3.8. Release of 1,2,4-triazole

In vitro 1,2,4-triazole release studies were performed by immersing the PG-T and PGB1-T systems (0.1 g) in 10 mL of simulated gastric fluids of pH = 1.2 for 2 h at 37 °C. The samples were placed in a thermostated water-bath shaker under gentle stirring (50 strokes/minute). Samples (1 µL) of supernatant solution were collected at different time intervals using a microsyringe and then analyzed spectrophotometrically at a wavelength of 226 nm, using a UV-VIS spectrophotometer (Nanodrop ND 100, Wilmington, DE, USA). The amount of 1,2,4-triazole released was determined using the calibration curve.

4. Conclusions

The 2-mercapto-benzoxazole molecule was used to achieve a selective support for some heterocycles with 1,3,4-thiadiazole and 1,2,4-triazole structure, respectively. The addition reaction of benzoxazolyl-2-mercapto-acetic acid hydrazide to aromatic isothiocyanantes was used to obtain a new series of acyl-thiosemicarbazides (compounds II–VII). Applying the cyclization reaction, the 4-substituted acyl-thiosemicarbazides were converted in acid medium into thiadiazole derivatives with benzoxazole residue in the molecule (compounds VIII–XIII) and in basic medium in mercapto-triazole-3,4-disubstituted (compounds XIV–XIX). All new compounds were characterized using elemental and spectral analysis (FT-IR and ¹H-NMR). Among the active principles synthesized, 3-(benzoxazole-2′-yl-mercapto-methyl)-4-(p-methoxyphenyl)-5-mercapto-1,2,4 triazole was chosen to be immobilized onto a polymeric support due to its biological properties. The antimicrobial studies have shown that 1,2,4 triazole presents very good antimicrobial activities against several microbial strains, such as Escherichia coli, Salmonella enteritidis, and Bacillus subtilis compared to 1,3,4-thiadiazoles that show good antimicrobial activity against Staphylococcus aureus.

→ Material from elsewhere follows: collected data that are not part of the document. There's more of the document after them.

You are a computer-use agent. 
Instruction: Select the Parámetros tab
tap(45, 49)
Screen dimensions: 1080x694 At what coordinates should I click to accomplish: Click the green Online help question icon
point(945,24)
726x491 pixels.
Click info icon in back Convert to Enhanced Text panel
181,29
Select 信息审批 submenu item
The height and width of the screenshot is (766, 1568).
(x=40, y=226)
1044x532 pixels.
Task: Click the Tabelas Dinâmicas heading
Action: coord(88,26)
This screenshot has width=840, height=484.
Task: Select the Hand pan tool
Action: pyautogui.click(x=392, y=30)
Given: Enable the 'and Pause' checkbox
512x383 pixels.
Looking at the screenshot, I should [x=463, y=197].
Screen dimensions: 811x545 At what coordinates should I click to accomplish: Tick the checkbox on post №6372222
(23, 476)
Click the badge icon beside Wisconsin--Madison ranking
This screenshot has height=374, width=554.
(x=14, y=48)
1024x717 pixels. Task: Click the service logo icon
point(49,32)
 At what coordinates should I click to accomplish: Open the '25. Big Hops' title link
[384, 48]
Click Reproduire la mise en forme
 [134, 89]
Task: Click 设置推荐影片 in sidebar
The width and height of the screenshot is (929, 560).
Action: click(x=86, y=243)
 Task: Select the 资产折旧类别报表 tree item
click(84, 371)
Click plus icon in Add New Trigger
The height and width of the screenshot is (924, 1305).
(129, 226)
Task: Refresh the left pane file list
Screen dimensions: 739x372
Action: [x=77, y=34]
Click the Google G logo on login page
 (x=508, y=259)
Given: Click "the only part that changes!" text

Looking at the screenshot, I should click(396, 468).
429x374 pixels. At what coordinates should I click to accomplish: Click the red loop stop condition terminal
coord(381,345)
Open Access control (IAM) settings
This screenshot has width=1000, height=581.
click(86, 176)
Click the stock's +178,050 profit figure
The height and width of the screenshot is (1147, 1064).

Two polymeric supports were used for the immobilization of 1,2,4-triazole derivative (compound XVI): grafted copolymer and grafted copolymer carrying betaine moieties based on gellan and N-vinyl imidazole, which were chosen due to the biocompatibility of the polysaccharide as well as of the polymer/grafts generated by the vinyl monomer and betaine function.

To describe the interactions that occur in sorption processes between 1,2,4-triazole and PG and PGB1 copolymers, Langmuir, Freundlich, and Dubinin–Radushkevich model isotherms were used. Kinetic sorption studies conclude that the Lagergren model best describes the experimental data and confirm that the sorption of 1,2,4-triazole on the grafting copolymers is physical in nature.

The thermodynamic study completed by the kinetic one led to the conclusion that the sorption process of 1,2,4-triazole on the betainized copolymer is more intense than in the case of the grafted copolymer only. The sorption process of 1,2,4-triazole is spontaneous and favored by the increase of temperature. The release of 1,2,4-triazole from polymeric supports proceeds through a complex mechanism controlled by both swelling and diffusion processes. Similar to the results obtained in case of immobilization of the cefotaxime sodium salt, these results confirm the potential of the grafted copolymer with betaine structure as a candidate for developing sustained/controlled drug delivery systems.